La mode du parentage proximal
Finalement, je comprends aussi qu’il y a des effets de mode. Dans certains milieux (dans mon milieu, en tout cas), la tendance est au parentage proximal : accouchement physiologique, co-dodo, portage, allaitement prolongé. Je n’ai évidemment rien contre ces pratiques (je les adopte moi-même pas mal toutes!), mais la tendance étant ce qu’elle est, elle exerce parfois beaucoup de pression sur les individus pour qu’ils se conforment au groupe. Elle contribue aussi à marginaliser les personnes qui refusent ou sont incapables de se conformer aux tendances, tout en valorisant celles qui y arrivent.

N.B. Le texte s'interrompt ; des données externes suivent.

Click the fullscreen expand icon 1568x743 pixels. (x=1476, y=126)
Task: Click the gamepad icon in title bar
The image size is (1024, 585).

Mais cela ne justifie pas, selon moi, que l’on se désolidarise des femmes qui expriment publiquement leurs difficultés à allaiter, leur volonté d’arrêter tôt, ou leur choix de ne pas allaiter du tout. La maternité est une expérience complexe, difficile, belle et unique à chacune. Chaque mère fait ses choix en fonction de ce qui est le mieux pour elle et pour ses enfants. Respectons donc le libre-choix des femmes. Après tout, ce qu’une femme fait avec son corps ne concerne qu’elle, et personne d’autre.

À go on cesse de se mettre de la pression entre femmes, d'ac? GO!